The state has become so ugly and dysfunctional, so embarrassingly stupid and risible, it begs the imagination, even as we pay more and more and more taxes to the fools sitting in Albany.

The state, and our moronic, lying, directionless lame-duck governor, David Paterson, who decided he won’t (thank God) run for re-election after all, has become a joke. So has, even more so, Senator Charles Rangel for his ethical lapses.

From today’s Wall Street Journal:

Mr. Paterson’s troubles have been catnip for “Saturday Night Live,” but the state’s voters are laughing to keep from crying. New York’s budget deficit is an estimated $8.2 billion, due in no small part to state spending that has risen by nearly 70%, or $35 billion, over the past decade. The recent financial crisis has exposed the state’s overreliance on tax revenue from Wall Street.

Mr. Paterson has promised several times to stop this, only to give in to the legislature and tax and spend again. He’ll now be the lamest of lame ducks, and if he wanted to do the public at least one good turn he’d resign early and let the state be run through next year by his Lieutenant Governor, Richard Ravitch, who is at least competent.

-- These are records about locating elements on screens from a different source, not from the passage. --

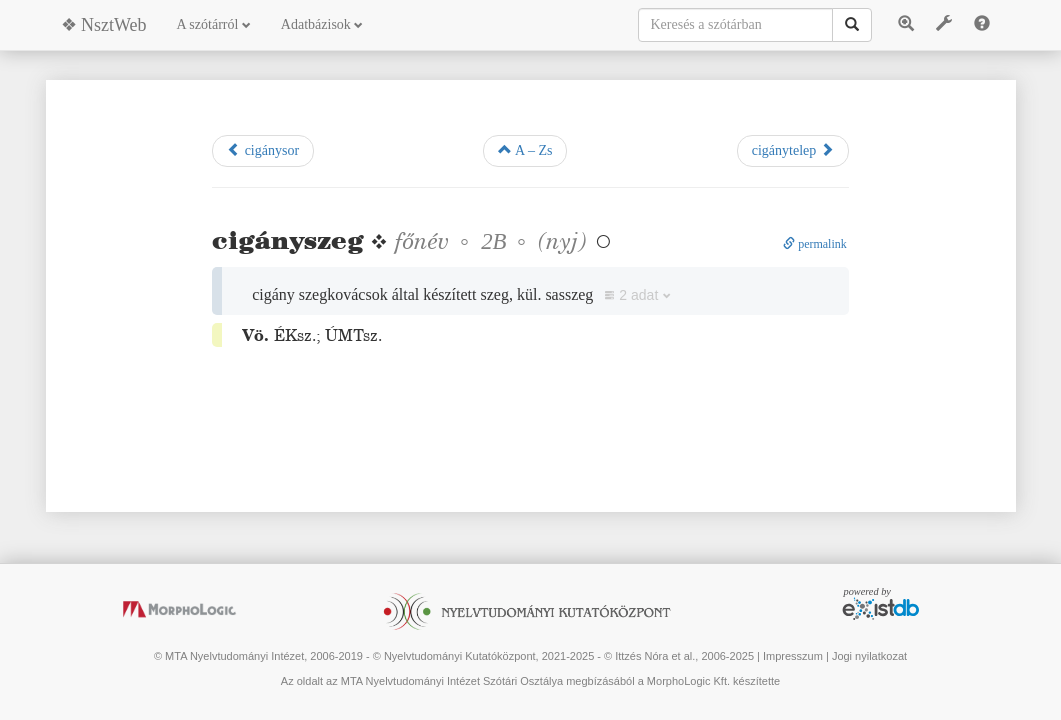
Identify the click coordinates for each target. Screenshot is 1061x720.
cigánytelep (793, 150)
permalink (815, 244)
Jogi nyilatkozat (869, 656)
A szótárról (214, 24)
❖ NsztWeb (104, 25)
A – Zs (525, 150)
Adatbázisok (322, 24)
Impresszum (793, 656)
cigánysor (263, 150)
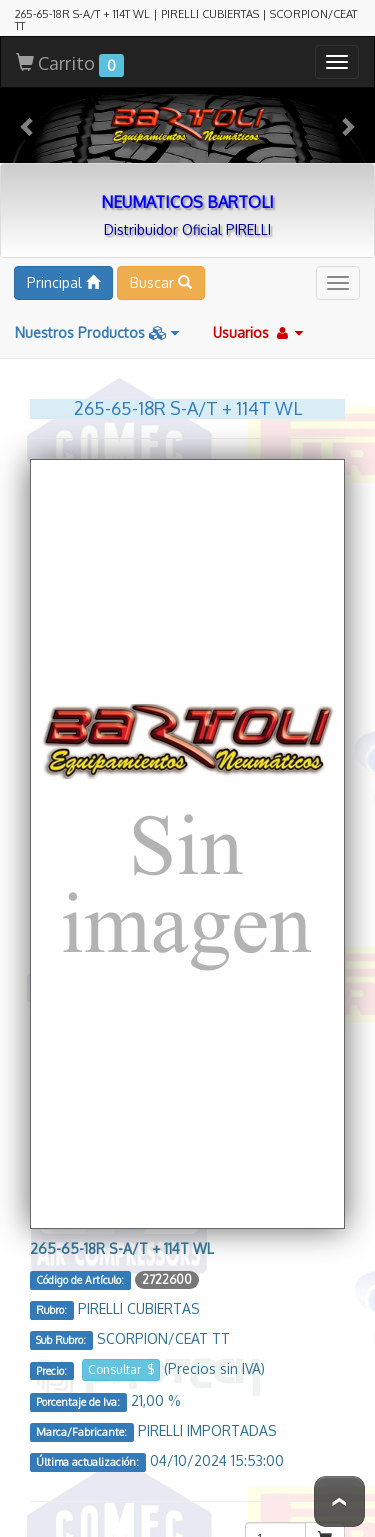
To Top (339, 1501)
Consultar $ (121, 1362)
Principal (63, 275)
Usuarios (258, 325)
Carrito (70, 57)
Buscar (161, 275)
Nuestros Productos (97, 325)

This mess is all part of the culture of Albany, arguably the most corrupt legislature on Earth. Last June, the state government was paralyzed for more than a month when Democratic Senators Pedro Espada and Hiram Monserrate joined the Republican caucus, making it unclear which party was in control. Eventually, both men returned to the Democratic side of the aisle.

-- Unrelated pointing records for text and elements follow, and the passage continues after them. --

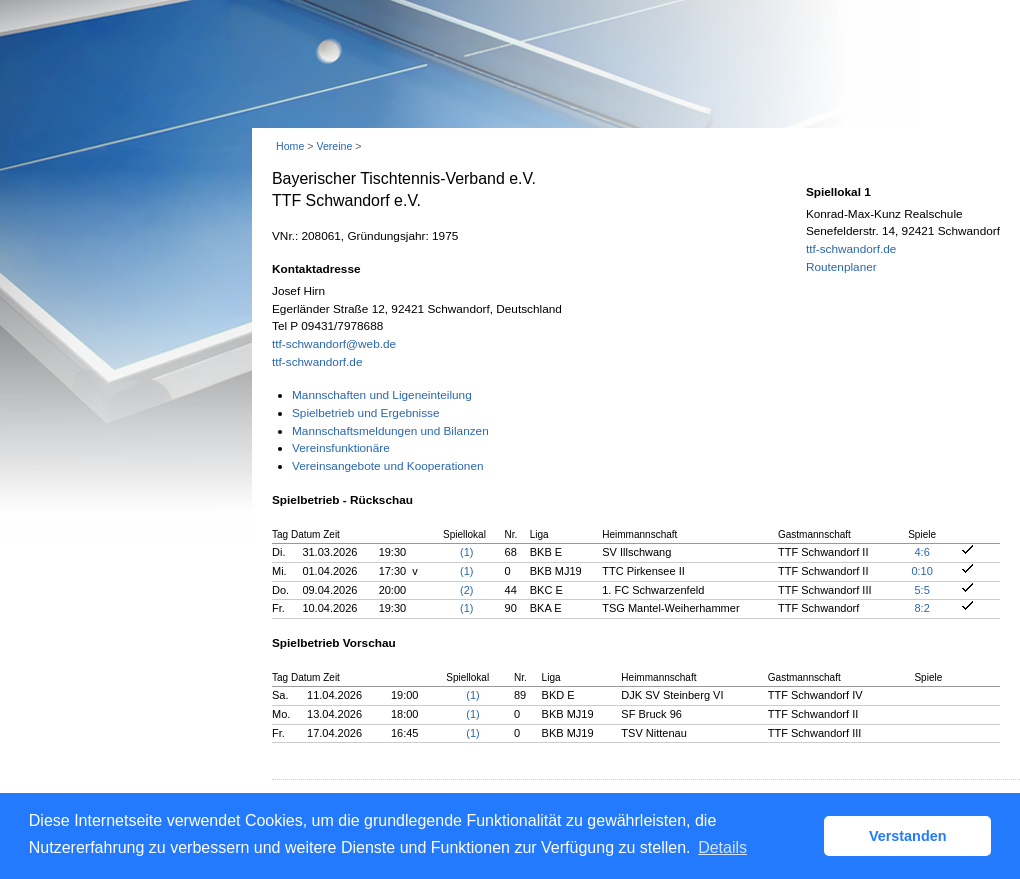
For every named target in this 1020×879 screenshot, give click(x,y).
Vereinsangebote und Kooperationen (388, 466)
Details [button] (722, 847)
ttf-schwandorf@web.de (334, 344)
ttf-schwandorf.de (317, 362)
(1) (466, 552)
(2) (466, 590)
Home (290, 146)
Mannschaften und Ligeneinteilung (382, 395)
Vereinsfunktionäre (341, 448)
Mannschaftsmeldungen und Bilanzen (390, 431)
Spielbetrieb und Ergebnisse (366, 413)
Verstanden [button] (908, 836)
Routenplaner (841, 267)
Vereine (334, 146)
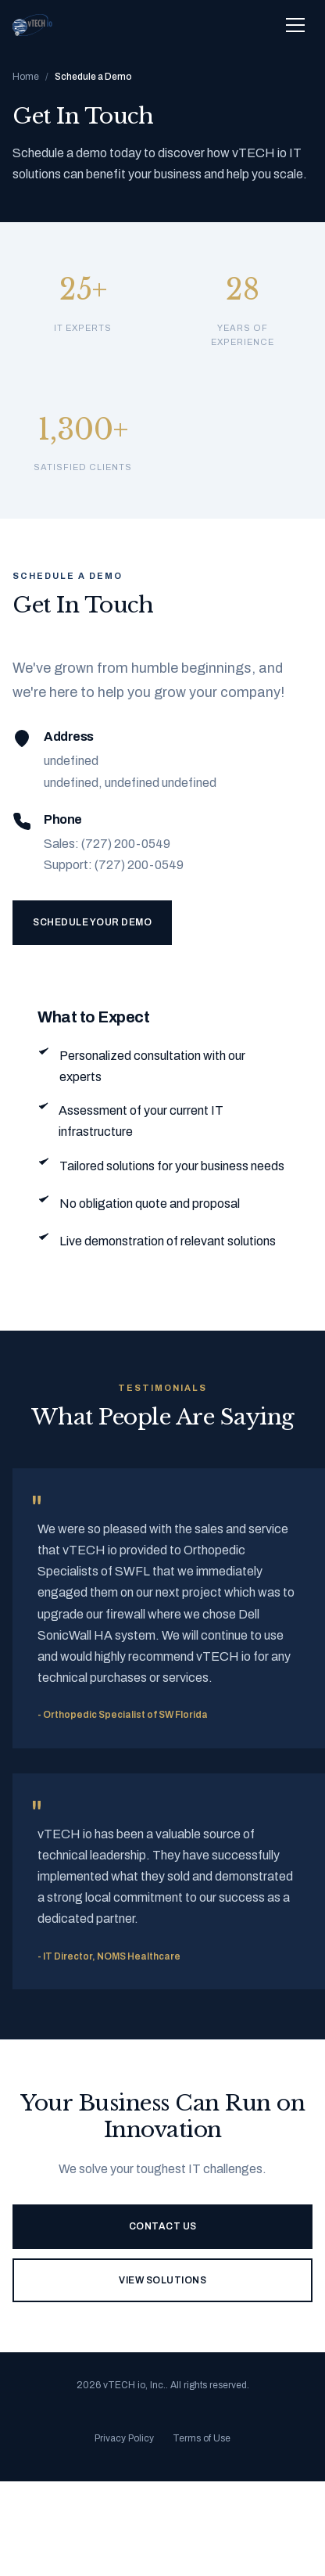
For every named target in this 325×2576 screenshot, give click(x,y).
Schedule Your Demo (92, 922)
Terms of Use (201, 2438)
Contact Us (163, 2226)
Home (25, 76)
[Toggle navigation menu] (295, 25)
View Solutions (162, 2280)
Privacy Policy (124, 2438)
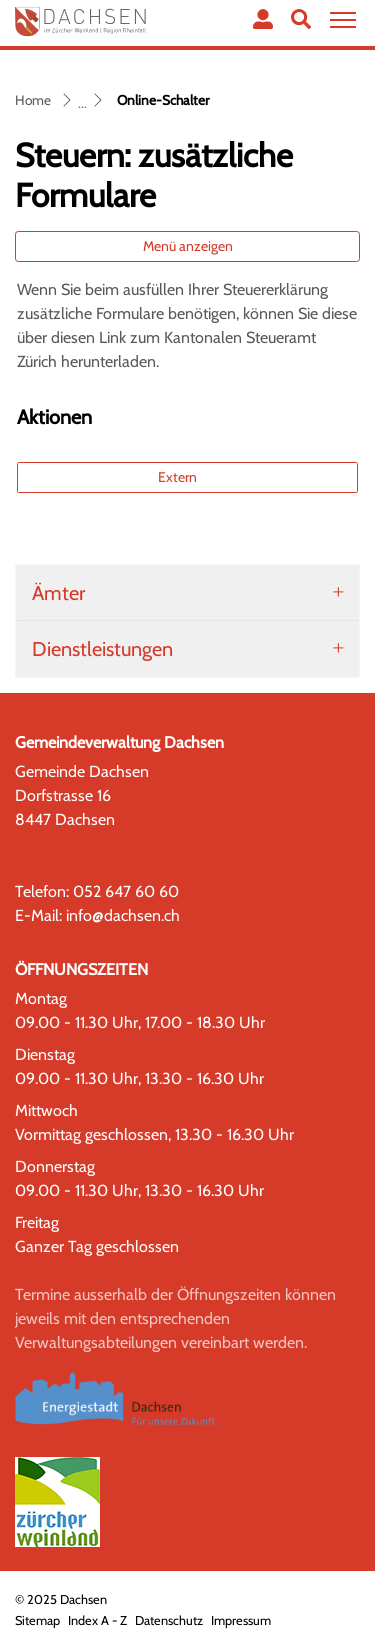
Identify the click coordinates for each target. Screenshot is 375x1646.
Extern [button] (179, 477)
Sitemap (37, 1620)
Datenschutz (169, 1620)
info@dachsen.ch (123, 915)
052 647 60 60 (126, 891)
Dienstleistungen (102, 649)
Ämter (58, 593)
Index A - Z (97, 1620)
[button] (301, 19)
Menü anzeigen (188, 246)
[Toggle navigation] (340, 20)
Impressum (241, 1620)
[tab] (187, 593)
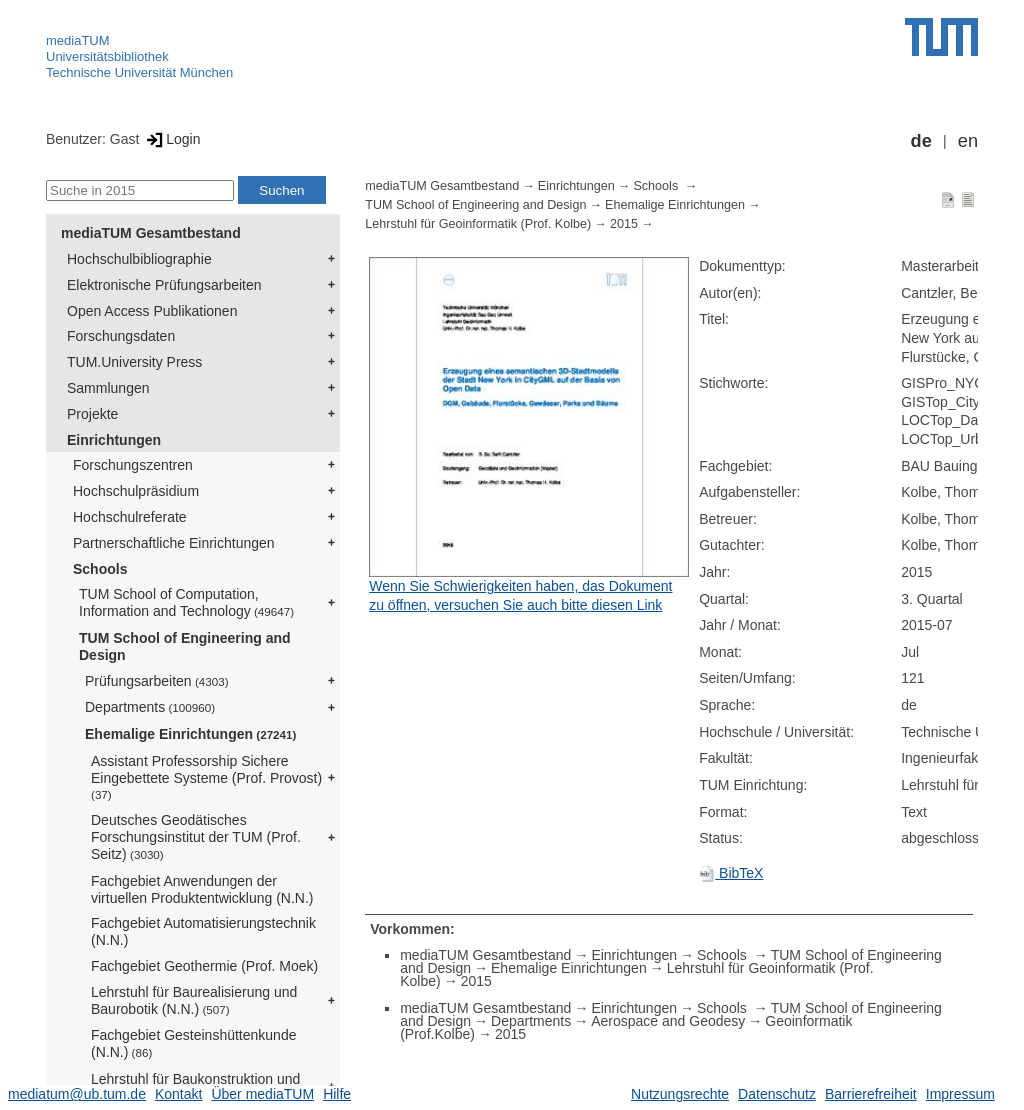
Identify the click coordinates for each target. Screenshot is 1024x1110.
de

Mr. Espada would later be investigated for not living in his district and funneling state money to health clinics that he operates. Mr. Monserrate was later convicted of assaulting his girlfriend. Two weeks ago the Senate voted 53-8 to expel Mr. Monserrate over his conviction, which reminds us in reverse of Groucho Marx’s famous line about not wanting to belong to a club that would have him. You know you’re special when even the Albany legislature won’t have you, though Mr. Espada did vote to keep Mr. Monserrate around, perhaps to deflect investigator attention.

Meanwhile, this sense of entitlement also seems to extend to New York’s Congressional delegation. Democrat Charles Rangel of Manhattan was admonished yesterday by the House ethics committee for taking junkets to the Caribbean in 2007 and 2008 that his staff knew were financed by corporations. The committee said staff aides tried to tell him three times about the corporate sponsors.

As New Yorker writer E.B. White once said:

“On any person who desires such queer prizes, New York will bestow the gift of loneliness and the gift of privacy. It is this largess that accounts for the presence within the city’s walls of a considerable section of the population; for the residents of Manhattan are to a large extent strangers who have pulled up stakes somewhere and come to town, seeking sanctuary or fulfillment or some greater or lesser grail. The capacity to make such dubious gifts is a mysterious quality of New York. It can destroy an individual, or it can fulfill them, depending a good deal on luck. No one should come to New York to live unless he is willing to be lucky.”

There isn’t enough luck in the world right now for many New Yorkers.

The luckiest thing many of us might now picture is a moving truck in our driveway. But heading to where?